• DIRECTION 1: In the records, take the lines starting with the one containing "You are a computer-use" and going on through the one containing "tap(765, 51)", and arrange them as a JSON list of strings, one per line, with blank lines left out. Leave the pictures out of the list.

• PASSAGE:
·····

Amazon Comprehend
Developer Guide

Creating a Custom Classifier Using the Console

To create a classifier to identify the custom categories within a set of documents, you first need to create and train the classifier. The classifier is a custom machine learning model that represents the process of classifying documents into the your custom categories or labels. By training the classifier, the learning algorithm that makes up the custom model finds patterns in the training data. With these patterns, it determines what textual parameters correspond to the categories that you've selected. The end result of the training process is a custom model which you can then use to make inferences (predictions) about the categories within documents.

To train the classifier, you need a set of training documents. You label these documents with the categories that you want the document classifier to recognize. For more information on these training documents, see Custom Classification.

To train a document classifier

  1. Sign in to the AWS Management Console and open the Amazon Comprehend console.

  2. From the left menu, choose Customization and then choose Custom Classification.

  3. Choose Train classifier.

  4. Give the classifier a name. The name must be unique within the AWS Region and account.

  5. Select the language of the training documents. You can train a document classifier using any of the languages that work with Amazon Comprehend: English, Spanish, German, Italian, French, or Portuguese. However, you can only train the classifier in one language.

  6. If you choose to encrypt your training job, choose Job encryption and then choose whether to use a KMS key associated with the current account, or one from another account.

    • If you are using a key associated with the current account, for KMS key ID choose the key ID.

    • If you are using a key associated with a different account, for KMS key ARN enter the ARN for the key ID.

    Note

    For more information on creating and using KMS keys and the associated encryption, see Key Management Service (KMS).

  7. Under S3 data location, search for or enter the location of the Amazon S3 bucket that contains the training documents you want to use to train your classifier. The bucket must be in the same region as the API that you are calling. Additionally, the total size of the training documents must be less than 5 GB and you can provide up to 250 classification labels.

  8. Under Input format select the format of the training data. Currently, only the format of one document per line in a file is supported.

  9. Under Input labels S3 location, search for or enter the location of the Amazon S3 bucket that contains the input labels.

  10. (Optional) If you choose to encrypt the output result from your job, choose Encryption and then choose whether to use a KMS key associated with the current account, or one from another account.

    • If you are using a key associated with the current account, for KMS key ID choose the key alias.

    • If you are using a key associated with a different account, for KMS key ID enter the ARN for the key alias or ID.

  11. In the Choose an IAM role section, either select an existing IAM role or create a new one.

    • Choose an existing IAM role – Choose this option if you already have an IAM role with permissions to access the input and output Amazon S3 buckets.

·····

• AVAILABLE DATA:
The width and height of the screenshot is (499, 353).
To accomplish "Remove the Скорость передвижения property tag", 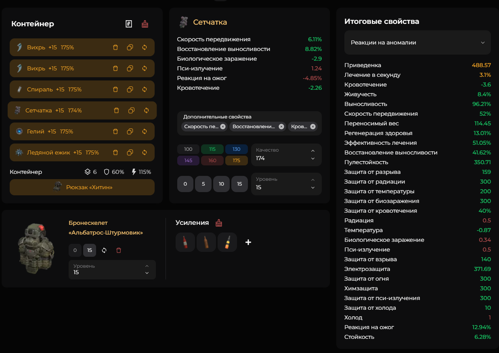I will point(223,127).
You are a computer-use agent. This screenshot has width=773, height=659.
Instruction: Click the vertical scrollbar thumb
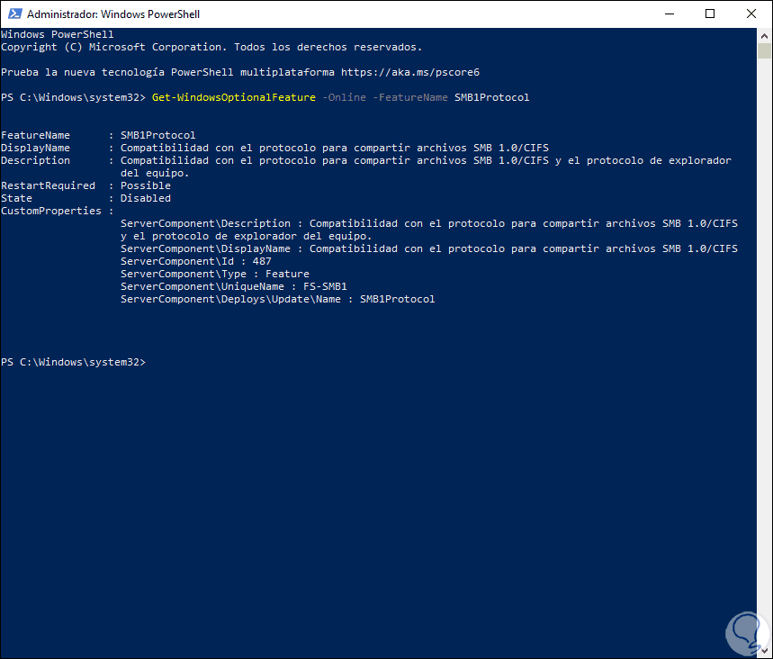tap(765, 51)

·····

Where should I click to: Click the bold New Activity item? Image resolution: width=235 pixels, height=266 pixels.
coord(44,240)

·····

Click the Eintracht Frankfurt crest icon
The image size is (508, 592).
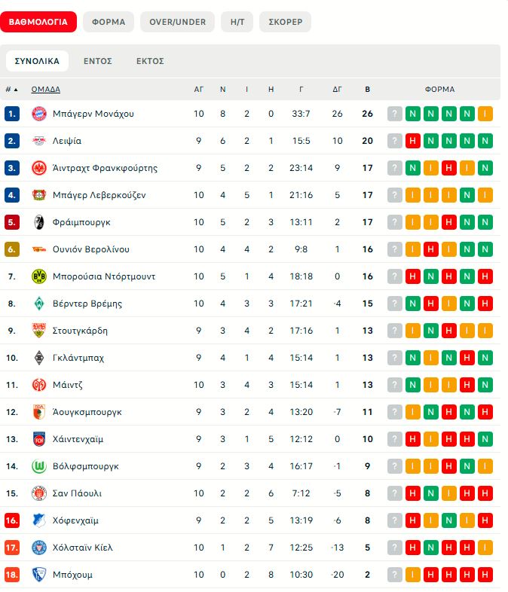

·····

• DIRECTION 2: According to the guide on creating a custom classifier, what limit applies to the total size of the training documents?

• WRITTEN ANSWER 1:
[
  "You are a computer-use agent. This screenshot has width=773, height=659.",
  "Instruction: Click the vertical scrollbar thumb",
  "tap(765, 51)"
]

• WRITTEN ANSWER 2: The total size must be less than 5 GB.